Purpose of the Study:

  • To computationally investigate static and dynamic linear polarizabilities of organic molecules in solution.
  • To evaluate and compare different theoretical approaches for describing solvent effects on polarizability.

Main Methods:

  • Utilized quantum mechanics/molecular mechanics (QM/MM) with non-polarizable and polarizable (fluctuating charge - FQ) force fields.
  • Employed a multilevel Hartree-Fock (MLHF) quantum embedding method combined with the FQ model.
  • Applied equation-of-motion coupled cluster (EOM-CC) response theory using multiscale approaches as reference wave functions.

Main Results:

  • Calculated linear response properties for para-nitroaniline and benzonitrile in 1,4-dioxane, acetonitrile, and tetrahydrofuran.

※

Exercises
A: In the polarizability study summary, which solvents were para-nitroaniline and benzonitrile studied in?
B: Continue the polarizability study summary from the point where it ends.

※

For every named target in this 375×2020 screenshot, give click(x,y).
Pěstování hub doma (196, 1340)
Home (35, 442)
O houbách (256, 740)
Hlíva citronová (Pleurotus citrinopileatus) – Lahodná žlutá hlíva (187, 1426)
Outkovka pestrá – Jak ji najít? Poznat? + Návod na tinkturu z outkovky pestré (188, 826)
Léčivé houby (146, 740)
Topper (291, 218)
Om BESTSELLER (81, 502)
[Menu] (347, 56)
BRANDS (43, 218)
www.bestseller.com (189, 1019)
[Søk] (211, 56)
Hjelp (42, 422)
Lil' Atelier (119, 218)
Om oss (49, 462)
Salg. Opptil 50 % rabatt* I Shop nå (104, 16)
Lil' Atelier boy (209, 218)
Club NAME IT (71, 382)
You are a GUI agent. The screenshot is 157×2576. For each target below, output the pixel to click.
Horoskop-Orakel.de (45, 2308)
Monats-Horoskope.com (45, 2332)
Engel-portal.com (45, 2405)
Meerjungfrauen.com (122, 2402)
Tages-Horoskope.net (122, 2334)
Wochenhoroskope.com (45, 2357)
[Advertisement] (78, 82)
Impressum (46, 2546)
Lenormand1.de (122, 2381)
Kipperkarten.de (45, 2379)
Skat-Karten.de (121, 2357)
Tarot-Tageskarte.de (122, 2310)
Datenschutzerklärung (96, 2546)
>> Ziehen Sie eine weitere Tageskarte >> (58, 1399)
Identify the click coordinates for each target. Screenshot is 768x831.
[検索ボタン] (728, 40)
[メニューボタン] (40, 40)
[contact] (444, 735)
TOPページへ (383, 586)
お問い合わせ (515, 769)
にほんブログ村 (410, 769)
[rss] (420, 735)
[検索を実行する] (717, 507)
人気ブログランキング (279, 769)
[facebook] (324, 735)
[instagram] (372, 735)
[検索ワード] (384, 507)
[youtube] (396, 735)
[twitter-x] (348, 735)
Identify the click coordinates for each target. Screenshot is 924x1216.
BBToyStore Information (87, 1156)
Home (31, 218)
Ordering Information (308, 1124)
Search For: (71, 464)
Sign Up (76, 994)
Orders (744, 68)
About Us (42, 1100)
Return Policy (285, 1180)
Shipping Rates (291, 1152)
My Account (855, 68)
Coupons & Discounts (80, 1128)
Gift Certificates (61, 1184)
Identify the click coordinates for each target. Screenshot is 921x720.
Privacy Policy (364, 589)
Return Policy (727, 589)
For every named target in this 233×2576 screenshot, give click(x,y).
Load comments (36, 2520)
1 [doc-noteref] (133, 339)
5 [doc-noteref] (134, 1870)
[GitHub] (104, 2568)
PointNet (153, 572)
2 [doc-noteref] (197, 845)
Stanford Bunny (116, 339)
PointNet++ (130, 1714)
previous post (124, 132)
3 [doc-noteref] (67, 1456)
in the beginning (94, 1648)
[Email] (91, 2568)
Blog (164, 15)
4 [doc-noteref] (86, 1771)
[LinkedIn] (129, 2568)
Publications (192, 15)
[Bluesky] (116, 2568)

※

Exercise answers
A: 1,4-dioxane, acetonitrile, and tetrahydrofuran.

B:
  • Analyzed computed polarizabilities based on electrostatic, polarization, and Pauli repulsion interactions.
  • Compared computational results with available experimental data.

Conclusions:

  • The study demonstrates the capability of various multiscale computational methods to accurately predict linear polarizabilities in solution.
  • Different theoretical approaches provide distinct insights into the nature of solute-solvent interactions.
  • The findings validate the use of these computational models for studying electronic properties of molecules in condensed phases.